[Screenshot grounding data]
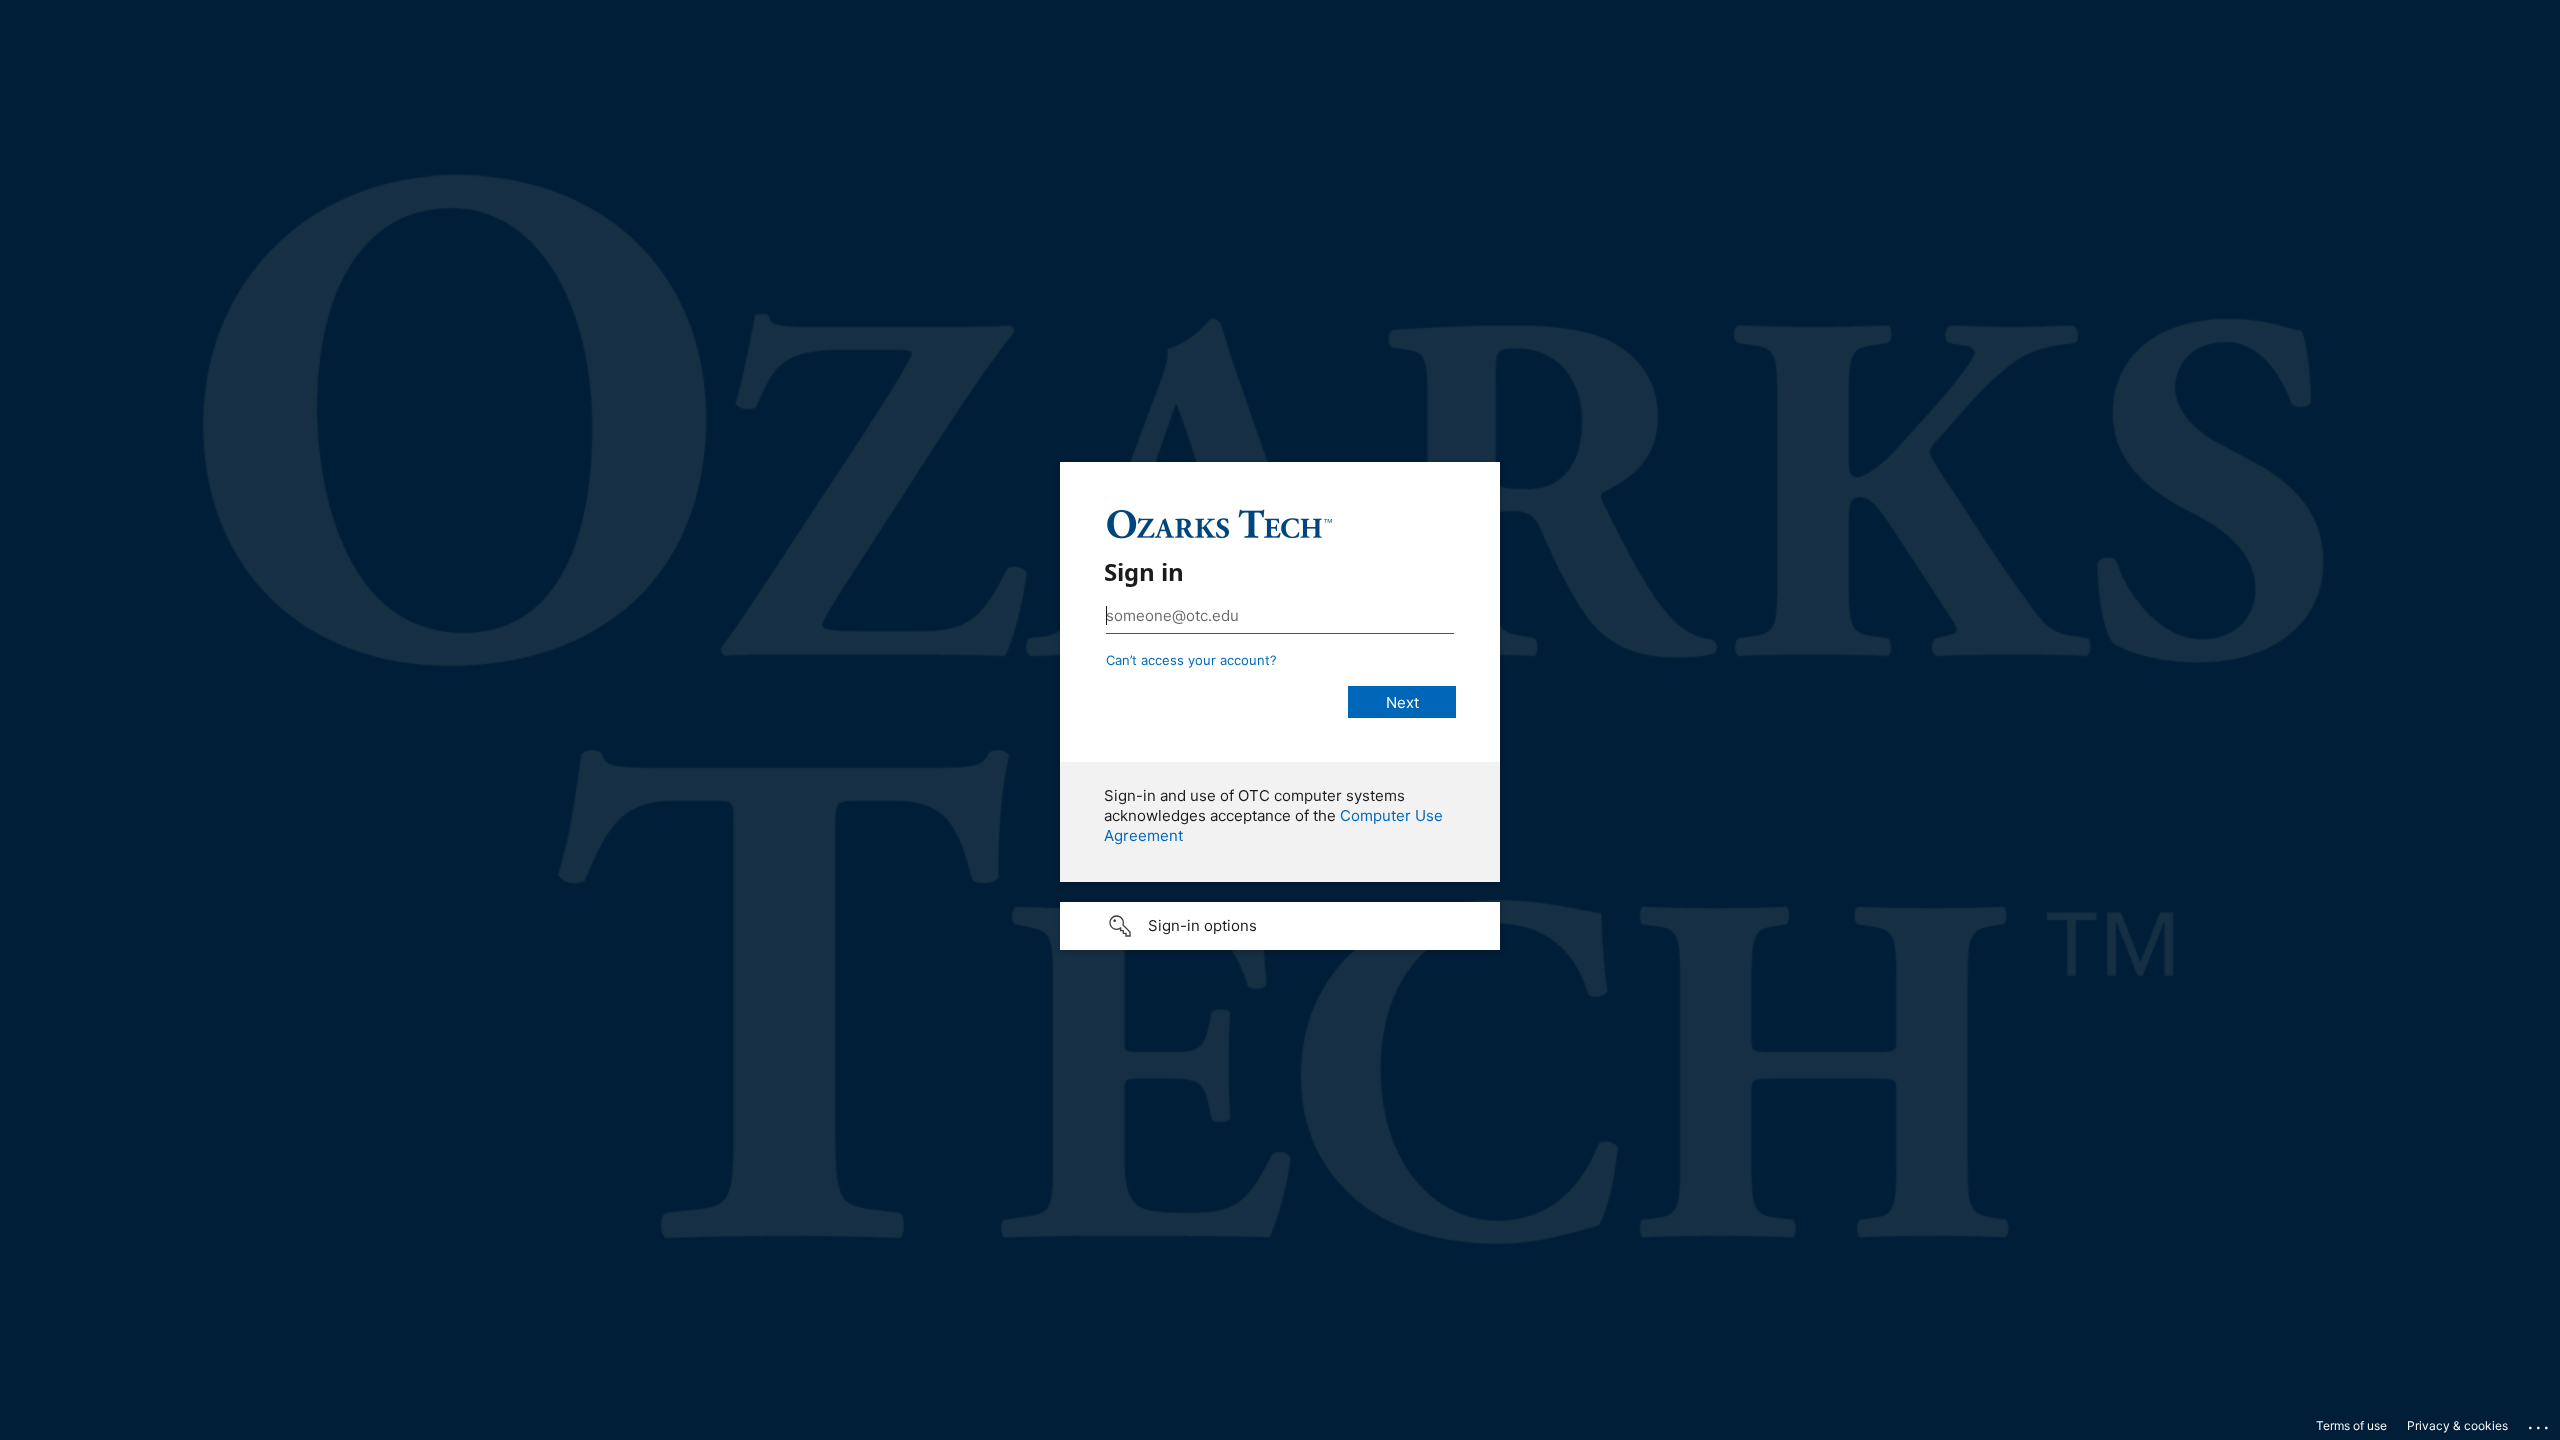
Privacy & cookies (2457, 1425)
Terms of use (2351, 1425)
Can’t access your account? (1191, 660)
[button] (1280, 926)
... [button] (2540, 1423)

## WORK TO COMPLETE
Starting from the line that contains "Terms of use (2351, 1425)", reproduce each line of the data exactly through the last one.

## ANSWER TO THIS EXERCISE
Terms of use (2351, 1425)
Can’t access your account? (1191, 660)
[button] (1280, 926)
... [button] (2540, 1423)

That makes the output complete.